Sunday, July 8, 2012

Real Texan Rodeo

            "Are we really going? Do you really want to go?" I asked my husband who held out the two free County Rodeo tickets in front of me. I guess the rodeo had given the base a ton of free tickets to the rodeo, and it was something new we could do; was at least a way for us to go out on a Saturday night. Definitely something cultural to experience right? I can be optimistic and open-minded! It is possible. Now, there are rodeos in the northwest and there are I suppose what one would call cowboys/girls in parts of Oregon, but I knew this would be intense and serious, we are in Texas after all. I assume Texas is where the rodeo was invented....yes, I'm sure that's accurate. Okay I can do this, it will be fun!...great, I'm going to stick out like a sore thumb. I'm not the biggest fan of looking like I don't belong and getting scowled at; although it does give me reason to scowl back at people and therefore justifies my judging them, which I am all for. Regardless of my favorite pastime, I still wanted to look like I somewhat knew where I was going. Well, the most country attire I own is probably my white "wife-beater" tank top from the Coyote Ugly club in Vegas that says "I danced on the bar" on the front, and has about 7 signatures on the back from the babes that were working there that night. (Sidenote: Coyote Ugly rocks my socks, so fun!) Too skanky? Oh well! It was going to have to work. Well I had the short-shorts on lock-down, but no cowgirl boots...the gray keds would have to do. Ample substitute? Not even close. But I didn't want to wear sandals to something I knew was going to be dusty and probably smell like animal poo. Now I do have a cowgirl hat (everyone received and decorated cowgirl hats at my first bridal shower that was Texas themed, BRILLIANT! Kuddos to my bridesmaids!), but I unfortunately left it back in Oregon because of the lack of room in boxes. Balls! How did I not anticipate going to a rodeo?! Well working with what I had, I finished getting dressed and grabbed the most fitting sunglasses I had....pause not. I grabbed my bright blue "Ray-Ban" hipster look-a-like free pair of sunglasses. My best friend would be so proud at how not country I looked HAHA. And off to the rodeo we went!

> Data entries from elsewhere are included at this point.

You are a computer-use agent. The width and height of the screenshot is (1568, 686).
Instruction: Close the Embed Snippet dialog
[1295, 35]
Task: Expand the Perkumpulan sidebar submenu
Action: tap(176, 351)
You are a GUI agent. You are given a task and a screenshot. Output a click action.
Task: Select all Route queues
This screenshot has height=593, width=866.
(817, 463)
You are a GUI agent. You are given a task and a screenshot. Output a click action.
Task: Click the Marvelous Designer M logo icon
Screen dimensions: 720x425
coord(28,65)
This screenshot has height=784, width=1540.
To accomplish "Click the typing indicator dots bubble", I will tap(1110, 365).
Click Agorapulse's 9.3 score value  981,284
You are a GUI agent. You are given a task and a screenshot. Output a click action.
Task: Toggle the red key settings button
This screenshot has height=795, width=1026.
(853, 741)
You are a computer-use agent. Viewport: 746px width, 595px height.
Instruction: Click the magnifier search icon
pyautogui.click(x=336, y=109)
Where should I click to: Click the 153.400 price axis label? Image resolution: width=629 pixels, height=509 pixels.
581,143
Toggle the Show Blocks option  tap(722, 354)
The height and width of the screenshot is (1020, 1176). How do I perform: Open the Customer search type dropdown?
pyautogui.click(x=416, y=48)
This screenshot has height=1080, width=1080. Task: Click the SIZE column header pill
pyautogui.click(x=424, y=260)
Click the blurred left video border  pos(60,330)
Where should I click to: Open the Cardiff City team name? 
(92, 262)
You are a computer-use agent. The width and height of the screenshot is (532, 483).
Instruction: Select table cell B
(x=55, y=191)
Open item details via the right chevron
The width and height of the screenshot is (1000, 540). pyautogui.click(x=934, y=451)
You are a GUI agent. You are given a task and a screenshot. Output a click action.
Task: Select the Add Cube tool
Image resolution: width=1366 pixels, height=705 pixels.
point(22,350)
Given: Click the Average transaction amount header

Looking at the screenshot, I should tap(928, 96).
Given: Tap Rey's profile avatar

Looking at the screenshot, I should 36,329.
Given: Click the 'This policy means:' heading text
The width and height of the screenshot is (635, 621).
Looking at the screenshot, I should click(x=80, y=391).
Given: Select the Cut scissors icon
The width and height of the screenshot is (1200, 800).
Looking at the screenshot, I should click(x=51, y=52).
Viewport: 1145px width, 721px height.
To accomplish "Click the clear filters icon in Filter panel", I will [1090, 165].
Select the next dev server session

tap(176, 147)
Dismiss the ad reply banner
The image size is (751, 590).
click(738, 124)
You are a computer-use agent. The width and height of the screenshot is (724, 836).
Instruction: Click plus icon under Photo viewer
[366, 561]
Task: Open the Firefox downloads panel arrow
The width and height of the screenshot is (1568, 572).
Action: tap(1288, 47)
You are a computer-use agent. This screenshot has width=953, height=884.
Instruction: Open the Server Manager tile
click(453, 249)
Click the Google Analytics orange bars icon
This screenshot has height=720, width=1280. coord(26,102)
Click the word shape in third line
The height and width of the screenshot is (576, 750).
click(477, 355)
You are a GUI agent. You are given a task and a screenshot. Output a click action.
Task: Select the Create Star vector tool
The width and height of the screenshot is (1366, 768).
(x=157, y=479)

           I love people watching, and a rodeo, it turns out, is a perfect place to people watch. You could definitely tell who had come from the military base and who were locals. So many things to observe! Types of cowboy/girl attire, who had bedazzled jeans, who had tattoos, types of cowboy/girl boots, tightness of wrangler jeans, who were the pretty-boy cowboys and who were real dirt-loving ones. Perhaps most perplexing question of the night, are you a real cowgirl if while sitting in your short-shorts and cowgirl boots, you pull your white iPhone 4 from your new Coach clutch? Is this just a sign of changing times, or is she an impostor/wannabe?! I'll let that brew for a bit...We found seats in the stands and there began two and a half hours of confusing, terrifying, adorable, and impressive action. None of those words however even begins to describe my feelings towards clowns...I never, never expected there to be clowns at a rodeo. It turns out that it is normal for a few people to dress up like scary clowns in order to 1. "add humor" to the rodeo and have a "funny" dialogue with the announcer, 2. perform menial tasks out on the rodeo dirt, and 3. to distract and take on the bucking bulls after they have thrown their cowboys from their backs. It was only number 3 that allowed me to stay calm with them down there constantly in my sight. Irregardless* of the fact that they were actually humans underneath the horrible clown costumes, those humans made the conscious choice to take on these mortifying personas, in which case I was praying that the bull might actually puncture them with their horns and teach them that clowns are awful creatures from hell. I did not feel bad at all for wishing these humans harm. Anyway, focusing back on the animals....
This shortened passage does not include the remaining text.